Meist steht der neue Jahrgang des Barbaresco im Schatten des ein Jahr älteren Bruders aus Barolo, der zur gleichen Zeit präsentiert wird: Der Wucht des Barolo hat der filigranere, fruchtigere Barbaresco scheinbar wenig entgegenzusetzen. Aber gerade ein warmer Jahrgang wie 2015 zeigt, wie er Struktur und Eleganz verbinden kann. Manche Kritiker bevorzugen filigranere, leichtere Barbaresco aus kühleren Jahren. Uns allerdings hat er viel Spass bereitet, der Barba­resco 2015: Die kalkhaltigen Mergelböden und der Fluss Tanaro sorgen gerade in den Barbaresco-Lagen von Rabajà oder Asili für feinfruchtige, duftig-elegante Weine. 
Neive oder Treiso hingegen, die grösstenteils höher liegen, zeichnen sich durch mehr Struktur aus. Kaum ein 2015er hat weniger als 14 Vol.-%, trotzdem sind die Barba­resco sehr ausbalanciert und glänzen mit viel reifer Frucht und guten Tanninen, die eine solide Alterungsfähigkeit garantieren. 
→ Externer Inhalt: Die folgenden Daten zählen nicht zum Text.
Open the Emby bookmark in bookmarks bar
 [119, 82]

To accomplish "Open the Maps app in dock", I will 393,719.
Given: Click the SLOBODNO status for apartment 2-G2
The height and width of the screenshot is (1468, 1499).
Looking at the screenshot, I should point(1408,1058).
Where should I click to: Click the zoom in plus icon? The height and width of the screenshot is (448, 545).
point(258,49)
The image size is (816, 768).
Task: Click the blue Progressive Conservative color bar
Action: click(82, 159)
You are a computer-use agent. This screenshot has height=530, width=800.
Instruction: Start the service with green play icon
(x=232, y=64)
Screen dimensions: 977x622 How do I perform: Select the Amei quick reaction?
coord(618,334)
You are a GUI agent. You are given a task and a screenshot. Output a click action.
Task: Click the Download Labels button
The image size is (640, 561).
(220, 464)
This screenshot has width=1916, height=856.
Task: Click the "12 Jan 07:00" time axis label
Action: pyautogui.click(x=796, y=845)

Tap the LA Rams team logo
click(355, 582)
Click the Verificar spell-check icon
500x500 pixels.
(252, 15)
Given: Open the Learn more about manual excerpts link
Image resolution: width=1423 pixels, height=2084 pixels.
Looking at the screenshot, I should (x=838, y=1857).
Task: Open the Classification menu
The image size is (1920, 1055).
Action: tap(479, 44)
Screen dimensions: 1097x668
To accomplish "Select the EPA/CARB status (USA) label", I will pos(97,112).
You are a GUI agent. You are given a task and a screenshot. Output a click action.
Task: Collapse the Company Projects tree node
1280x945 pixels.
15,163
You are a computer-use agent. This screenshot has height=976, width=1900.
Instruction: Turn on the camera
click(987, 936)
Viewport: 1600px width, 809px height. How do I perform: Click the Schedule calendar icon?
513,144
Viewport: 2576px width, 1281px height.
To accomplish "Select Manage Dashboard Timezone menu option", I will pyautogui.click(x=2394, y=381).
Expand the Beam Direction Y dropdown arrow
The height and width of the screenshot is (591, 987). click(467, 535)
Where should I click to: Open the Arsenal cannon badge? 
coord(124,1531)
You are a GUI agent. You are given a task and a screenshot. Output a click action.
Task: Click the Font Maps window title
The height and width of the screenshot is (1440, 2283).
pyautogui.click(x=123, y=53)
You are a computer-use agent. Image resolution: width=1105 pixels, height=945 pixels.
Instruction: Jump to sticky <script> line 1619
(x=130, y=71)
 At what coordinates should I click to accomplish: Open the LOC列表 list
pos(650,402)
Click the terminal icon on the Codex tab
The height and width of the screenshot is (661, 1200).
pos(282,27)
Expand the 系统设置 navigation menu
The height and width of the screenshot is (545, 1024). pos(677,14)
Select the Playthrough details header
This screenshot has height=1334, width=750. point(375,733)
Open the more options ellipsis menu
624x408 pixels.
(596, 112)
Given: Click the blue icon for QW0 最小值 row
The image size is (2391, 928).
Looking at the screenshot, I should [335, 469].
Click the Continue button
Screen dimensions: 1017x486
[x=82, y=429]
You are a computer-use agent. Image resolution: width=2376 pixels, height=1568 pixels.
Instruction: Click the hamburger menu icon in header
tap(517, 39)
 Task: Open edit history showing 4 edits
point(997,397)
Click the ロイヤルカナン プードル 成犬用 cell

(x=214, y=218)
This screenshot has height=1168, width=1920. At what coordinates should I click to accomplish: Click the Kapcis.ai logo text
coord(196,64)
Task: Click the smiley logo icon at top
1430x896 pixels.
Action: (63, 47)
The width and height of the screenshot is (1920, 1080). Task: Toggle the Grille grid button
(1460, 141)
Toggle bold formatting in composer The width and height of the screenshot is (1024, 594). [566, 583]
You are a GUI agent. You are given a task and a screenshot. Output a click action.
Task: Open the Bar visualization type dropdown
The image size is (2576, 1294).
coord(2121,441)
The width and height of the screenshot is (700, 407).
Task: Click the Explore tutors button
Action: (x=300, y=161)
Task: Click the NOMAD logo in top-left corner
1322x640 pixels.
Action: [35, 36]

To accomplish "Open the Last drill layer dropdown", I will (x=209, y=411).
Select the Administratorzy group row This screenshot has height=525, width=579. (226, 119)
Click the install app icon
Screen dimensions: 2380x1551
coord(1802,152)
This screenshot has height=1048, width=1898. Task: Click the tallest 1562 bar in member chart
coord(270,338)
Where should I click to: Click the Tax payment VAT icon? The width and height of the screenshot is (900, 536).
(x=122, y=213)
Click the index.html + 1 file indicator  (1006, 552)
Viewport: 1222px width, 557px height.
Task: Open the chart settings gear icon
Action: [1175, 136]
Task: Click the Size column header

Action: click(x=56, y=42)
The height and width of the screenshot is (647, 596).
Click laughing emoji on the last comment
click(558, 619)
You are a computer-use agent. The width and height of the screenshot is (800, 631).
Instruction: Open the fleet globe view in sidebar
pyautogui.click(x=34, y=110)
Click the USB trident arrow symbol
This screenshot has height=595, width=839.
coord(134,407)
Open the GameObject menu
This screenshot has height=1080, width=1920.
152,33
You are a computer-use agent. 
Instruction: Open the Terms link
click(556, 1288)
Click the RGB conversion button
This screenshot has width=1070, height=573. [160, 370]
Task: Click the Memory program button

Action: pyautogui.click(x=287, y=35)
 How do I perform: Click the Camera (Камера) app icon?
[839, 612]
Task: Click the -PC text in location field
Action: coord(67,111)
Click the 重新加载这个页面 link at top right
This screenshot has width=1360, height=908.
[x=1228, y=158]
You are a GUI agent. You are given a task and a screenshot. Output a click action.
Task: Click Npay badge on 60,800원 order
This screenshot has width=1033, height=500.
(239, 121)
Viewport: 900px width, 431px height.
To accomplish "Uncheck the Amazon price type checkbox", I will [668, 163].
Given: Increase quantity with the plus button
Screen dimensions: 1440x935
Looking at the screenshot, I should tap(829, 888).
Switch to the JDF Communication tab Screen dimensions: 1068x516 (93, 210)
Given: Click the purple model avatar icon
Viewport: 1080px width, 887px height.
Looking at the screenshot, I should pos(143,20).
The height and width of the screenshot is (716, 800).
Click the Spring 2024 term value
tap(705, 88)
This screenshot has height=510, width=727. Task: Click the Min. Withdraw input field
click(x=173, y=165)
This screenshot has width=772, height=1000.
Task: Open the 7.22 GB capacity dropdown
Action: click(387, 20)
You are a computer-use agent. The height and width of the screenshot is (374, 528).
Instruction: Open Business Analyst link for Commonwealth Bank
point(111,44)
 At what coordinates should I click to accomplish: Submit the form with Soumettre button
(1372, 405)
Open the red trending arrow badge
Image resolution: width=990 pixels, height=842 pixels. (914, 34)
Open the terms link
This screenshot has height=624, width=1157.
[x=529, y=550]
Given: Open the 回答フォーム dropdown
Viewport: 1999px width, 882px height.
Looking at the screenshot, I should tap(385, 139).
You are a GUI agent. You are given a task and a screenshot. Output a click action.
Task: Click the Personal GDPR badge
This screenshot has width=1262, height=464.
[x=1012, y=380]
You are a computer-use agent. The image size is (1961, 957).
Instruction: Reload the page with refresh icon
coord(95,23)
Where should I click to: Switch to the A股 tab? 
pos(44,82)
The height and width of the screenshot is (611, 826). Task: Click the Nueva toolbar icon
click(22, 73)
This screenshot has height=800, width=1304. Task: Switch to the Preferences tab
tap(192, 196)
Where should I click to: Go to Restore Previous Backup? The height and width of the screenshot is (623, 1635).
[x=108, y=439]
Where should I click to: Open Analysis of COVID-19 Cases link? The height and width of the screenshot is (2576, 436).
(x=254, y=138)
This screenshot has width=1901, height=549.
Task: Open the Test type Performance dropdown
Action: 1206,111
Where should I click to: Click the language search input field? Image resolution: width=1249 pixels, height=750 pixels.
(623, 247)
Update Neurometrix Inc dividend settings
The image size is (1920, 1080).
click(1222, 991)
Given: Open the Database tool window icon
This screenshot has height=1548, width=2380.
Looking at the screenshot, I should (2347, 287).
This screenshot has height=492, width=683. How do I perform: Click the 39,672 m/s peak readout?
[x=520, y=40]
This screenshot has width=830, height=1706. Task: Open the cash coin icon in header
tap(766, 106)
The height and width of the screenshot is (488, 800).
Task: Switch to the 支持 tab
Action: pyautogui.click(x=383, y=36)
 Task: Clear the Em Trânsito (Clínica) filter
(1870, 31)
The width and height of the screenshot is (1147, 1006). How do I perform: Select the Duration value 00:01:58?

«Gerade ein warmer Jahr-gang wie 2015 zeigt, wie ein Barbaresco Struktur und Eleganz verbinden kann.»

 

Christian Eder VINUM-Verkoster

Der Jahrgang 2014 gilt wegen kühler Temperaturen und Regenfällen beim Barolo hingegen als «schwierig». Wer aber geduldig war und die finale Schönwetterperiode im Oktober abwartete, brachte überraschend charaktervolle Weine in den Keller: Von den elf Kommunen, in denen Barolo produziert werden darf, gefielen uns vor allem Weine aus La Morra, Serralunga sowie aus No­vello und Verduno. Die Riserve, die bei Barolo und Barbaresco zwei Jahre nach dem Jahrgangswein auf den Markt kommen, sind eine relativ kleine Nische. Einige Weine der Jahrgänge 2012 (Barolo) und 2013 (Barbaresco) zählen aber mit zum Besten, was das Anbaugebiet hervorbringt. 

Die Verkostung
Christian Eder verkostete bei der Jahrgangsverkostung Nebbiolo Prima in Alba (Piemont) und in der Redaktion im Mai und Juni 2018 rund 300 Barolo und rund 100 Barbaresco.